Here respondent's first counterclaim seeks an abatement in a proceeding in which petitioner has asserted a claim for use and occupancy. Petitioner concedes that the assertion of that counterclaim does not effect a waiver of the defense of lack of personal jurisdiction.
Petitioner asserts that the counterclaim for repairs alleged to be needed as a consequence of the breach of the warranty of habitability is an unrelated counterclaim. A tenant no longer in possession lacks standing to maintain an HP action for the correction of violations (Elsheikh v. 76th Street Owners Corp. , 36 Misc 3d 139[a] [App Term 2d, 11th & 13th Jud Dists]). The salient regulation provides that:
"[s]hould the department fail to issue a notice of violation upon the request of a lawful occupant or group of lawful occupants within thirty days of the date of such request, or if there is a notice of violation outstanding respecting the premises in which the lawful occupant or group of lawful occupants resides, or, if there is a claim of harassment pursuant to subdivision d of section 27-2005 of this chapter, the lawful occupant or any group of lawful occupants, may individually or jointly apply to the housing part for an order directing the owner and the department to appear before the court."
(New York City Admin Code § 27-2115[h][1] ). If respondent, while in possession, is found not to be a lawful occupant of the Apartment, that finding would preclude respondent from commencing an action for the correction of violations of the Housing Maintenance Code. The counterclaim, therefore, is one that could be deemed waived if not asserted in this proceeding and does not function to waive respondent's defense of lack of personal jurisdiction.
Respondent asserts that a variety of courts have precluded the recovery of attorney's fees by tenants not sought in the action in which they were incurred. Respondent's reliance on Wavertree Corp. v. 136 Waverly Assocs. (258 AD2d 392 [App Div 1st Dept 1999] ) is misplaced. Wavertree involved an action by a landlord seeking to recover taxes due under tenant's lease, in which the court struck claims for attorney's fees arising from two prior proceedings commenced by the landlord. A landlord is plainly barred from the recovery of attorney's fees except in the proceeding in which they were incurred ( 930 Fifth Corporation v. King , 42 NY2d 886 [1977] ).
Respondent further asserts that it could be barred from recovery of attorney's fees in a subsequent action because "the prohibition against the splitting of causes of action required plaintiff to seek attorneys' fees within the action in which they were incurred, not a subsequent action (see Wavertree Corp. v. 136 Waverly Assocs., 258 AD2d 392, 685 N.Y.S.2d 693 [1999], citing 930 Fifth Corp. v. King, 42 NY2d 886, 397 N.Y.S.2d 788, 366 N.E.2d 875 [1977] )." ( O'Connell v. 1205-15 First Ave. Assoc., LLC , 28 AD3d 233, 234 [1st Dept 2006] ). O'Connell , however, is readily distinguishable on its facts, as it involved interpretation of a lease "providing that ‘[t]he successful party in a legal action or proceeding between Landlord and Tenant for non-payment of rent or recovery of possession of the Apartment may recover reasonable legal fees and costs from the other party.’ " (Id. ) The rationale for the decision arises from interpretation of a lease clause, and the well-established precedent that a claim for attorney's fees arising under the lease must be interposed in the same proceeding arising under that lease in which the fees are incurred.

**Instructions**
1 - Answer these about the housing decision:
(a) Which section of the New York City Administrative Code contains the quoted regulation?
(b) In Wavertree, what was the landlord's action seeking to recover?
(c) Under the lease clause in O'Connell, what could the successful party recover from the other party?
2 - Write the next part of the housing decision, picking up after its last sentence.
The data is not needed here.

Records for locating displayed items:
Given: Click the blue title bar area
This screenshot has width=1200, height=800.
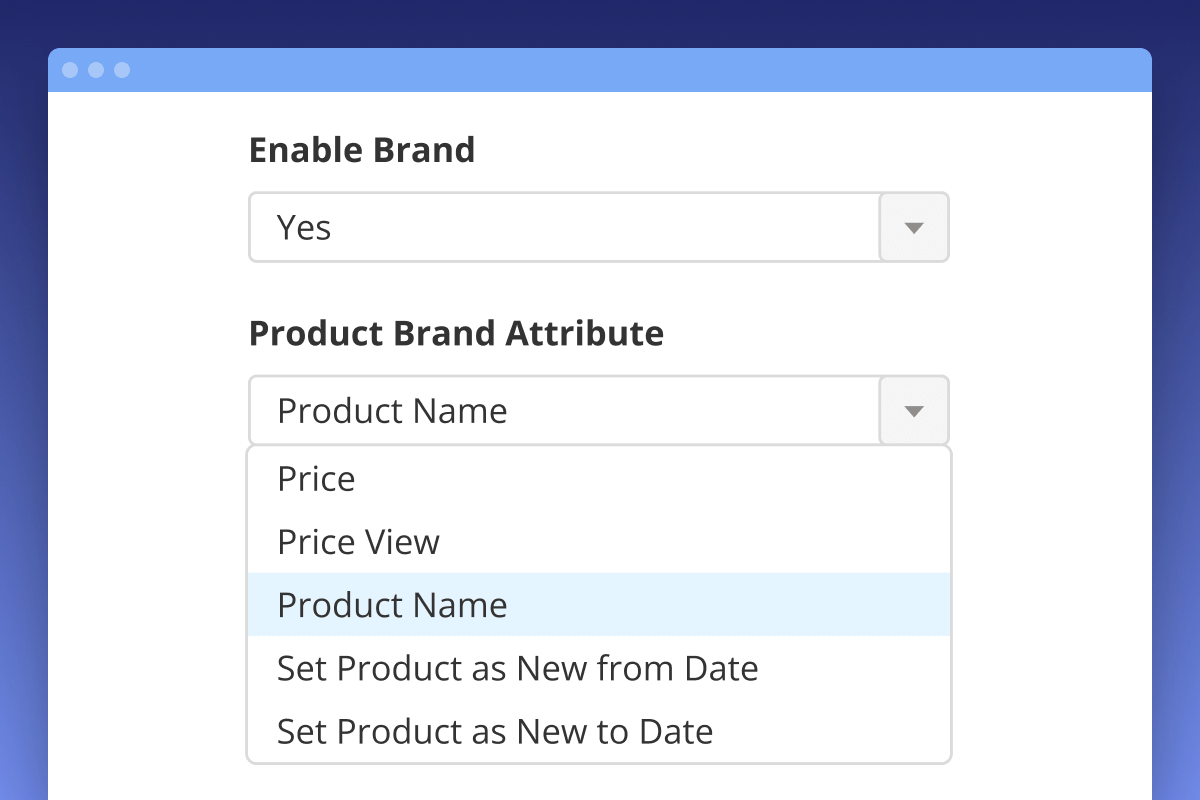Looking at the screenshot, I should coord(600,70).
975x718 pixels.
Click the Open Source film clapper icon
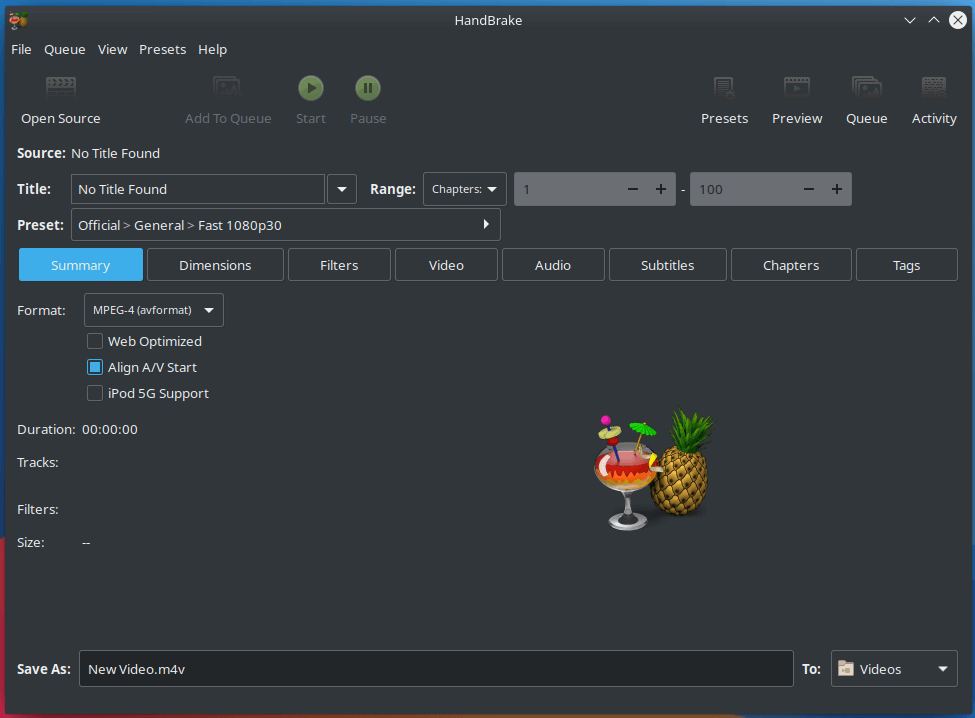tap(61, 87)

* * *

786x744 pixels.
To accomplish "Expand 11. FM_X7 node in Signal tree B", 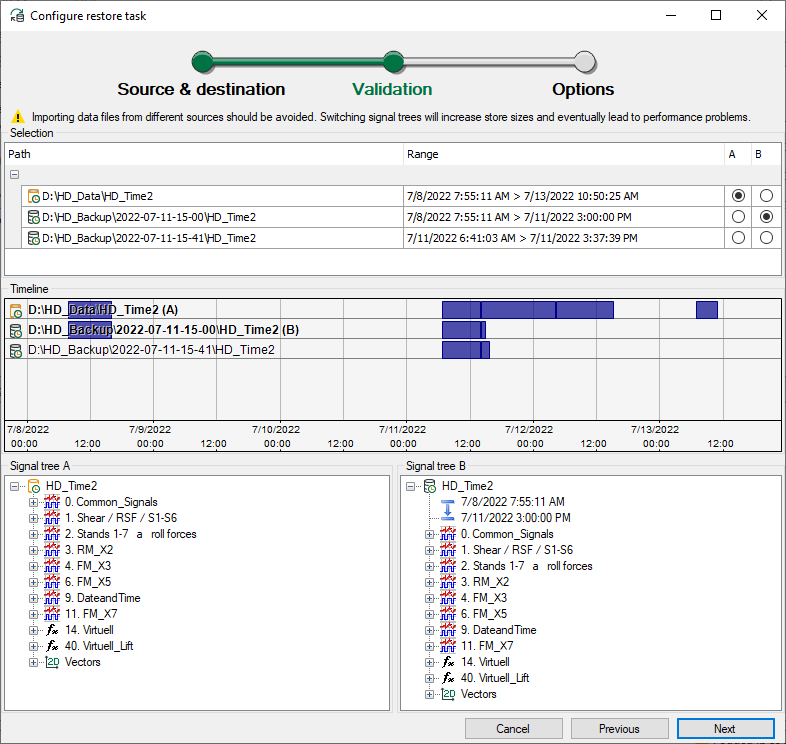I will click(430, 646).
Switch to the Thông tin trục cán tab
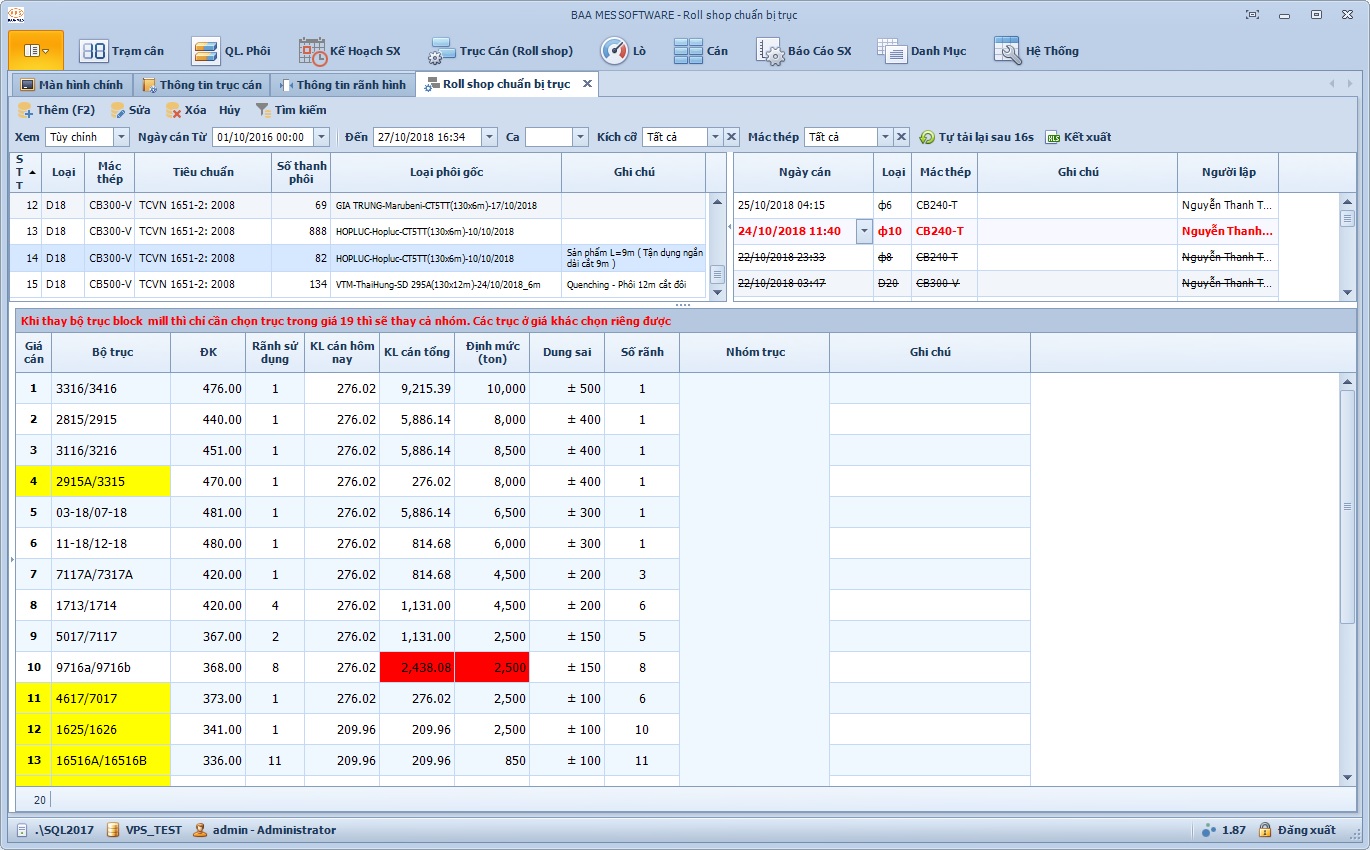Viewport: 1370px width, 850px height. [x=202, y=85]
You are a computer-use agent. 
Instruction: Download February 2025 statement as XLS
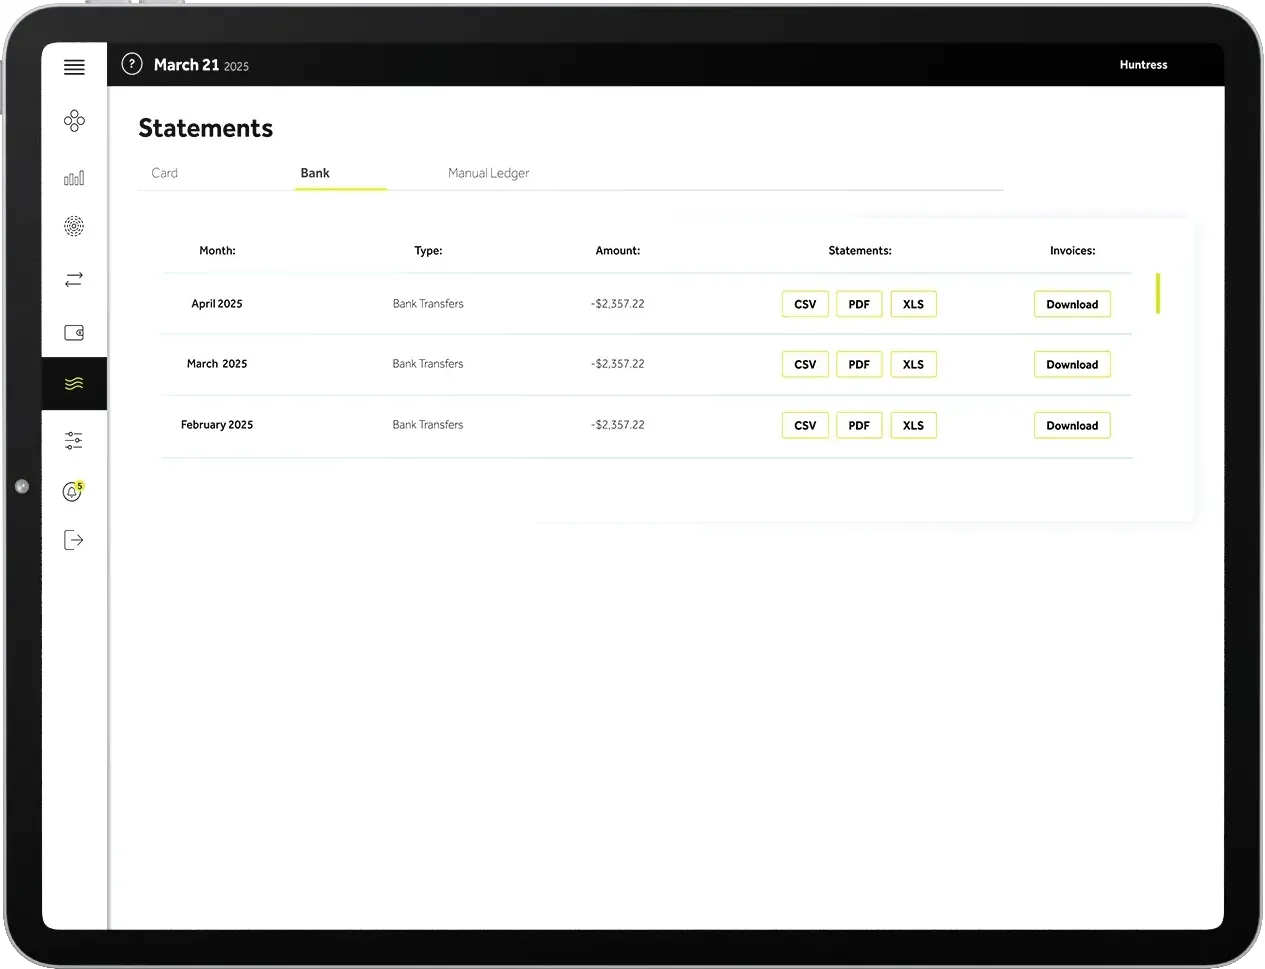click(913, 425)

**Answers for this exercise**
1 -
(a) § 27-2115[h][1]
(b) Taxes due under the tenant's lease
(c) Reasonable legal fees and costs

2 -
The counterclaim for attorney's fees that petitioner asserts has resulted in the waiver of respondent's jurisdictional defense does not arise under the lease. Rather, respondent's counterclaim states that "[r]espondent seeks the reasonable attorney's fees, costs and disbursements incurred in this proceeding, in an amount to be determined by the Court, pursuant to the Real Property Law § 234." The court notes that none of the precedent relied upon by respondent interprets that provision of law, as it had no application to the claims for attorney's fees involved in those proceedings.
Real Property Law § 234, as it existed at the time this case was commenced provides that:
Although RPL § 234 was amended by the Housing Stability and Tenant Protection Act of 2019, the amendment is without effect in this proceeding, commenced prior to the effective date of that act (Housing Stability and Tenant Protection Act. (Housing Stability and Tenant Protection Act, 2019 Sess. Law News of NY Ch. 36 (S. 6458) [McKinney's] )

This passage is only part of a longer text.